Paraguaios fazem campanhas e rifas para pagar tratamento de covid-19
AFP Brasil
Nanci González levou o irmão doente de covid-19 para um hospital da rede pública, em Assunção, mas o local estava tão lotado que seguiram para uma clínica particular, onde ele ficou internado na UTI e conseguiu se recuperar. Agora, a dívida da família é enorme.
"Nós o levamos para o IPS (Instituto de Previdência Social), mas como estava lotado, e ele não estava bem para esperar, nós o levamos para outro hospital. Entramos e colocaram oxigênio imediatamente, porque não estava com boa saturação. No dia seguinte, foi entubado", conta González à AFP.
No total, seu irmão Rosalino, de 37 anos e sem comorbidades, passou 16 dias na Unidade de Terapia Intensiva. Para retirá-lo da clínica, a família recorreu à Justiça, pois deve o equivalente a US$ 50.000.
Nanci, que trabalha em casa como costureira e quase não recebeu encomendas desde o início da pandemia, decidiu criar uma rifa de seu automóvel para conseguir um pouco do dinheiro que precisa para pagar a internação, com a sorte de que a pessoa que venceu optou por devolver o carro.
"No Paraguai, é quase uma tradição que, se tem alguém internado, o sistema de financiamento é a solidariedade social. As pessoas organizam rifas, comidas, festivais, qualquer atividade social de colaboração para que as pessoas consigam enfrentar os gastos", diz à AFP Esperanza Martínez, senadora e ex-ministra da Saúde.
O sistema de saúde no Paraguai inclui os serviços de seguridade social, acessados por cerca de 20% da população graças a um emprego formal, além de centros de atendimento público, onde são atendidos 60%, e um pequeno setor privado.
"O sistema público de saúde nunca foi gratuito, sempre teve tarifas de baixo custo", explica Martínez.
"Mas, em tempos de covid, os custos são os de UTI, que sempre são catastróficos. A isto se soma a pobreza e a situação de desamparo de muitas famílias pelas condições econômicas que também são impostas pela pandemia com o isolamento, o fechamento de empresas e as demissões em massa", completa.
O Paraguai enfrenta uma aceleração de casos que provoca o colapso dos hospitais. Muitos pacientes são atendidos com oxigênio e soro em cadeiras, ou macas, posicionadas nos corredores.
Vanessa Morinigo, de 32 anos, teve de internar o pai em condições precárias. Pouco depois foi a vez de sua mãe.
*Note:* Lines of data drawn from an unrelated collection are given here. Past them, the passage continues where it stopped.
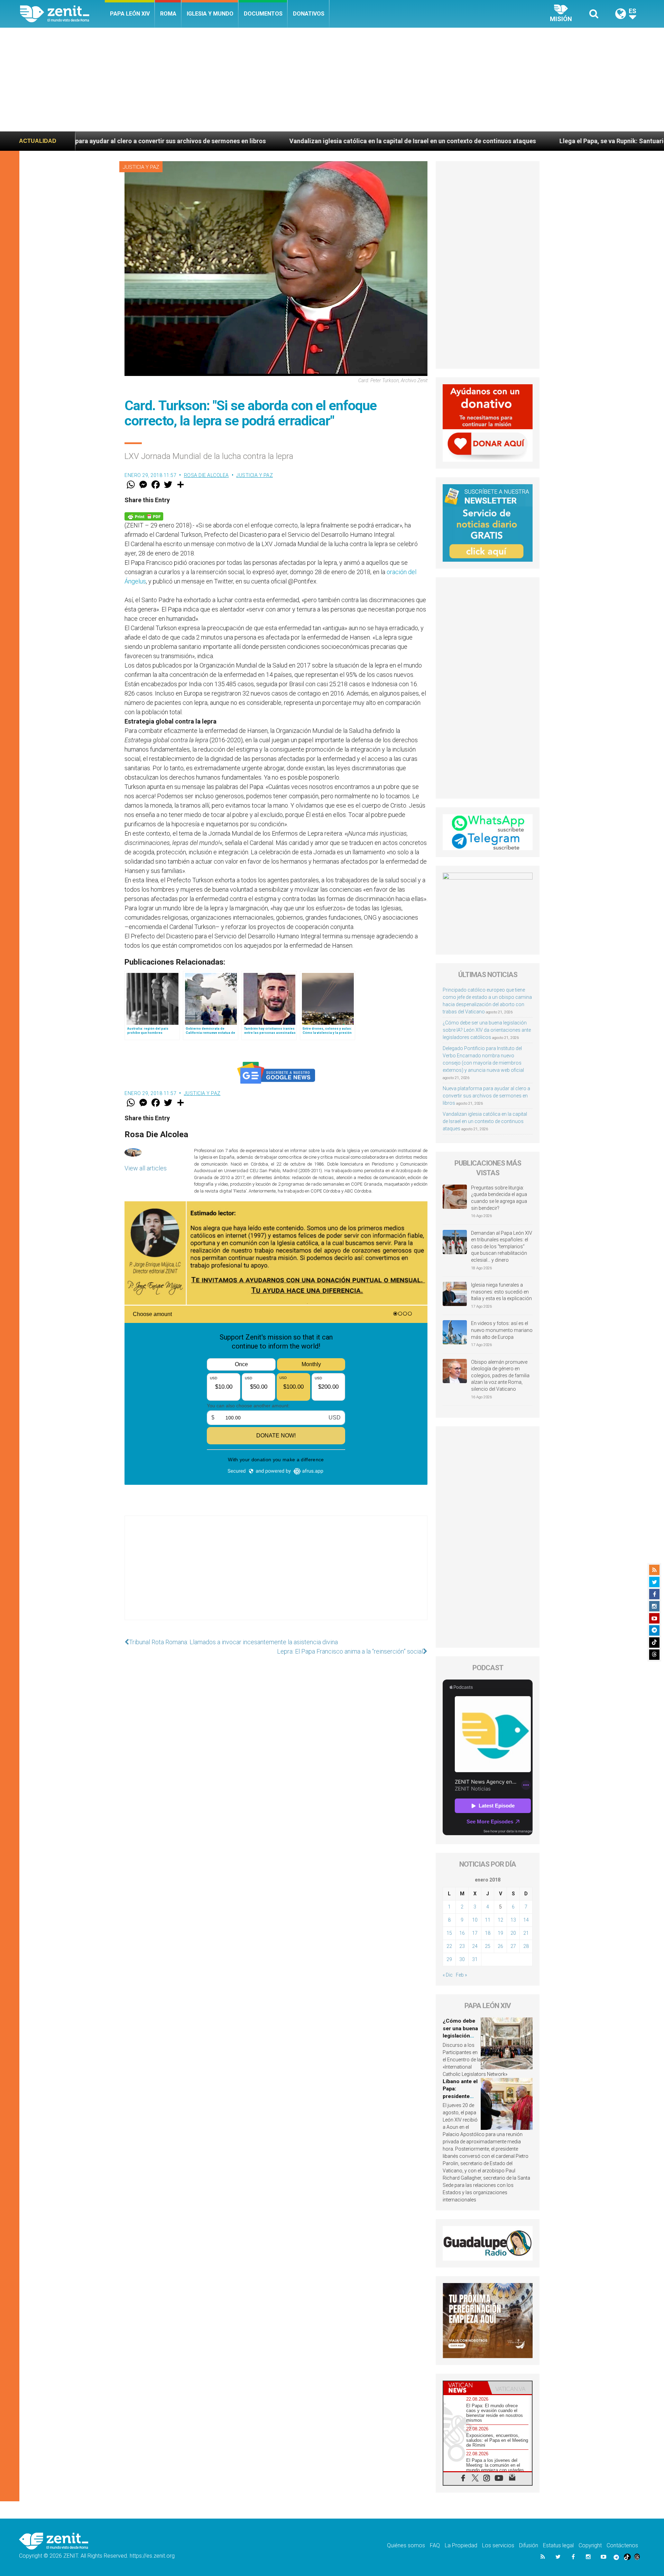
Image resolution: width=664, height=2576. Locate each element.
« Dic (448, 1975)
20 (513, 1933)
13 (513, 1920)
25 (487, 1946)
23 (462, 1946)
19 (500, 1933)
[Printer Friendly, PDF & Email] (143, 515)
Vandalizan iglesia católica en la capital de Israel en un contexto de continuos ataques (217, 141)
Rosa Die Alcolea (206, 475)
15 (449, 1933)
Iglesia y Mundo (210, 13)
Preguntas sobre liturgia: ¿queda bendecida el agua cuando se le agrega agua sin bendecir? (499, 1198)
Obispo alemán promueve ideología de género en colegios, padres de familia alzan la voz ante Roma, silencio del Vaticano (500, 1375)
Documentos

"O caos é impressionante. Não há vaga. É um milagre conseguir uma cadeira com oxigênio. Meu pai passou oito dias sentado em uma cadeira com o pé todo inchado. Pneumonia bilateral nele, e pneumonia bilateral, na minha mãe", relata.
Ela conta que os dois estão em condição melhor, pois foram transferidos para uma instalação militar preparada para o atendimento intermediário de pessoas que saem da UTI.
Ter um parente internado exige muita dedicação, inclusive para conseguir os tratamentos. Nas imediações dos hospitais, é possível observar diversas barracas improvisadas por familiares que acompanham pacientes.
Para Morinigo, uma das coisas mais difíceis foi comprar os medicamentos necessários. Ela conta que gastava o equivalente a US$ 50 por dia com os remédios para os pais.
"Tive que fechar meu negócio. Meu marido é o único que trabalha", contou.
Com pouco mais de sete milhões de habitantes, o Paraguai registra 299.684 casos e 7.209 mortes por covid-19. A campanha de vacinação acontece de maneira lenta. O governo culpa o não cumprimento de prazos pelo sistema Covax e contratos "leoninos e abusivos" impostos por fornecedores privados.